## Source material
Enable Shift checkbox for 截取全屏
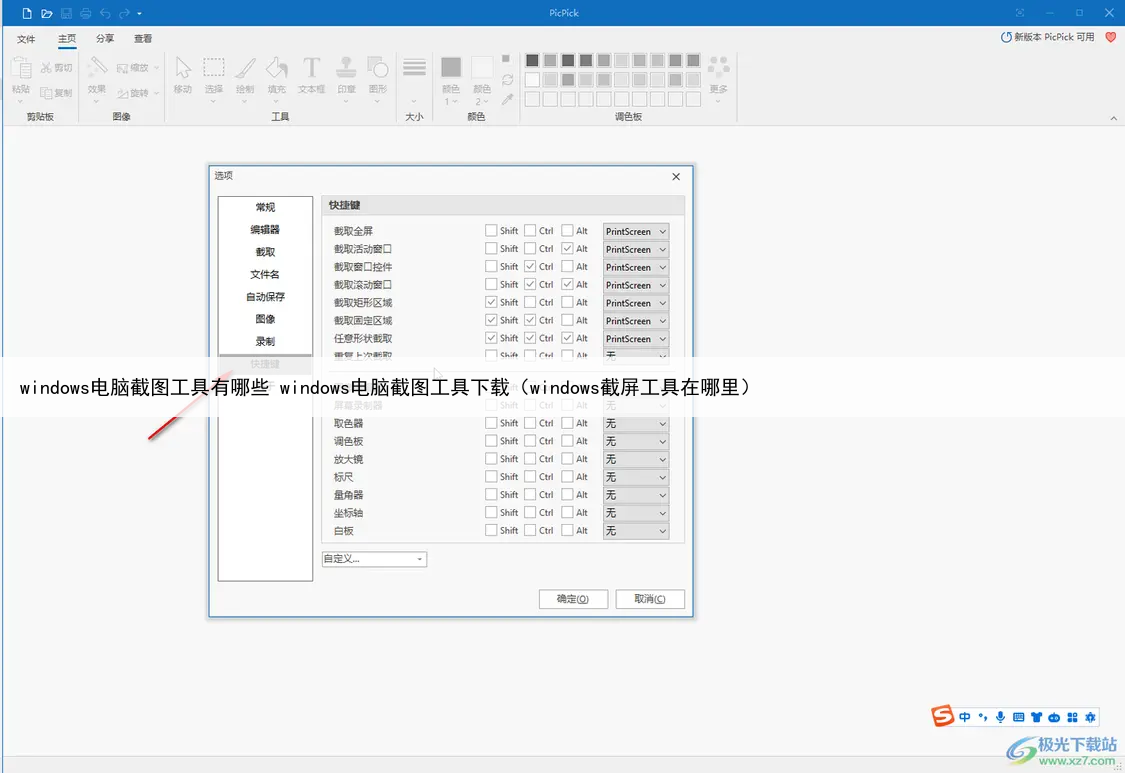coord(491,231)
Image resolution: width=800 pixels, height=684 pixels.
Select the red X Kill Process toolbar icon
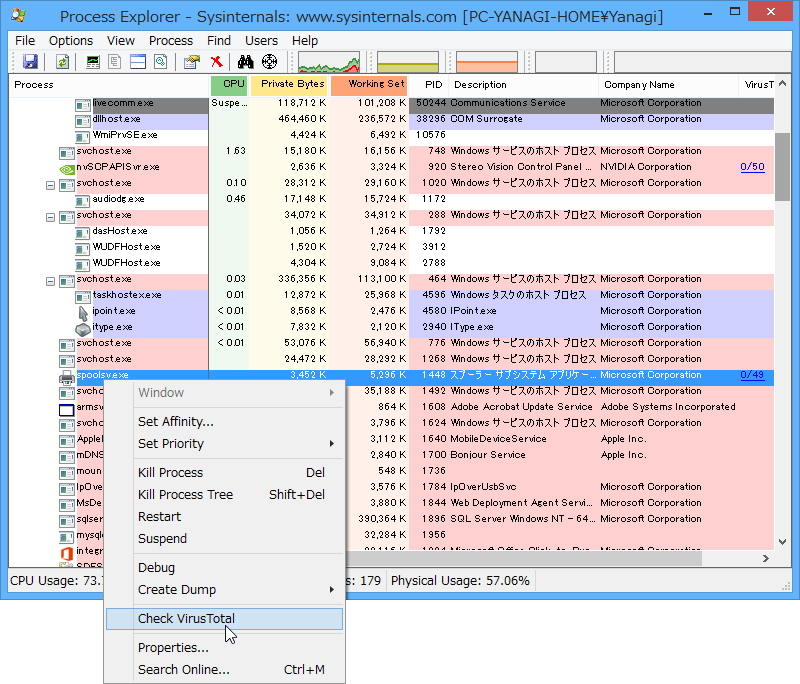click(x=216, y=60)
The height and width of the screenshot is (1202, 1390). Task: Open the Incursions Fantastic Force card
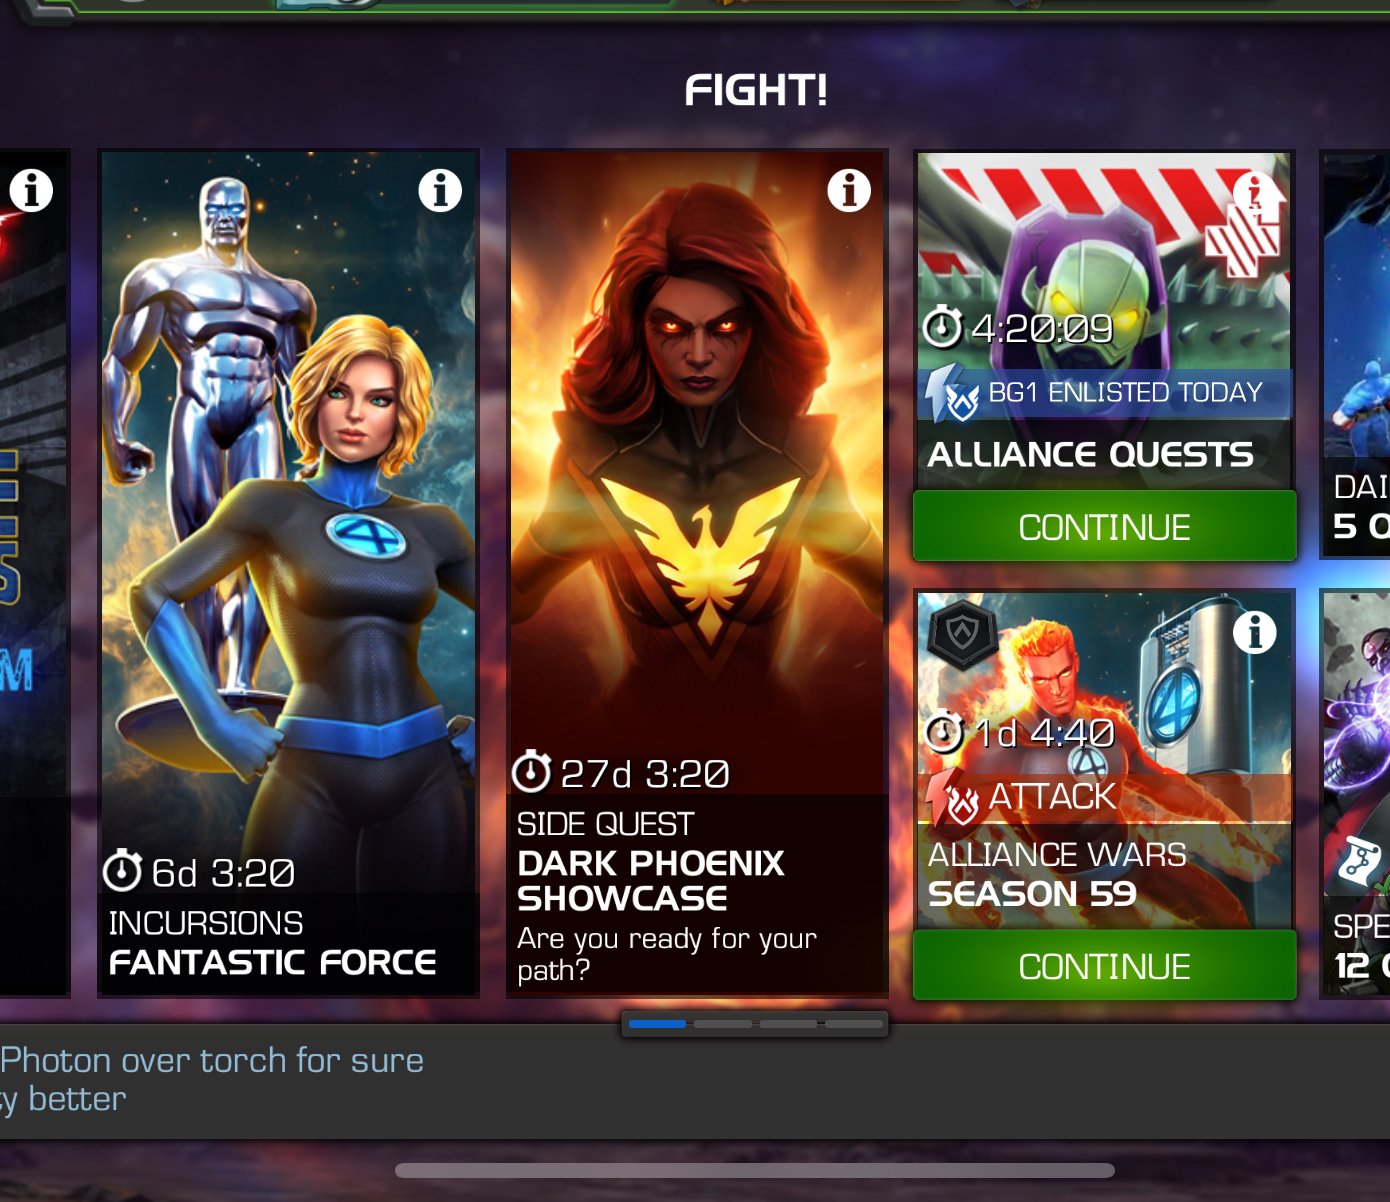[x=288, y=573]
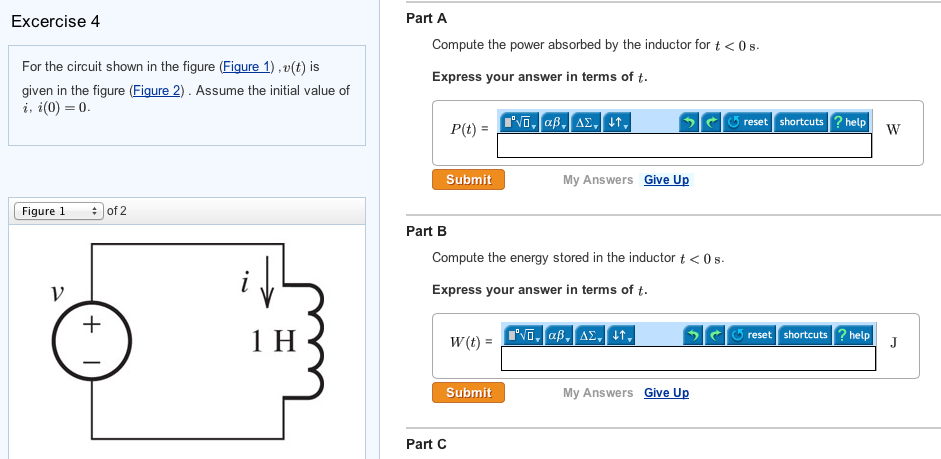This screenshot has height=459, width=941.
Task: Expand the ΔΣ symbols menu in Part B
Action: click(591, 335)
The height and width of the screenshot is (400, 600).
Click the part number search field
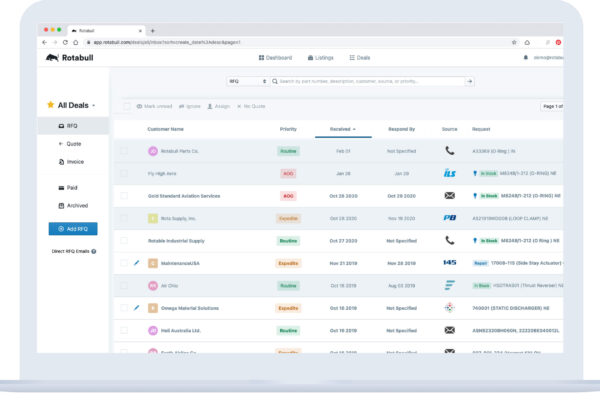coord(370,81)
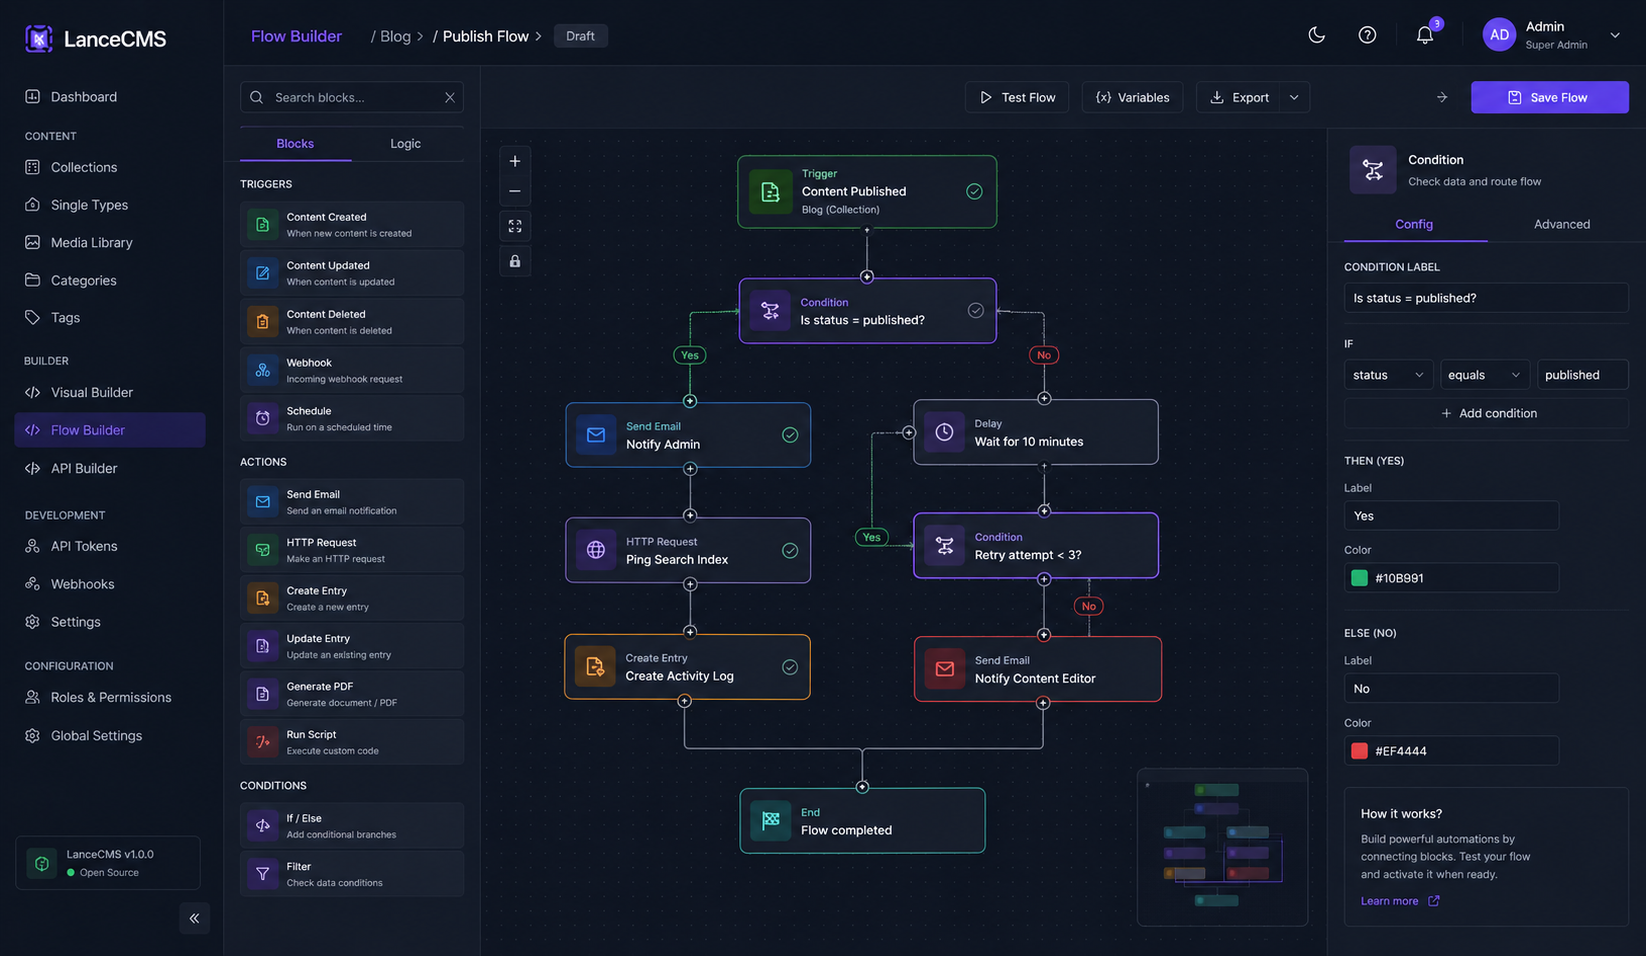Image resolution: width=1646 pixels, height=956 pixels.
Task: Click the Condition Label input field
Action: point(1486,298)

## Exercise directions
Each entry shown above must be quoted exactly, with its pictures left out.

## Solution to this task
Enable Shift checkbox for 截取全屏
coord(491,231)
Image resolution: width=800 pixels, height=684 pixels.
Select the red X Kill Process toolbar icon
click(x=216, y=60)
The height and width of the screenshot is (1202, 1390). Task: Open the Incursions Fantastic Force card
[x=288, y=573]
This screenshot has height=459, width=941.
Task: Expand the ΔΣ symbols menu in Part B
Action: click(591, 335)
The height and width of the screenshot is (400, 600).
Click the part number search field
coord(370,81)
Image resolution: width=1646 pixels, height=956 pixels.
Task: Click the Condition Label input field
Action: point(1486,298)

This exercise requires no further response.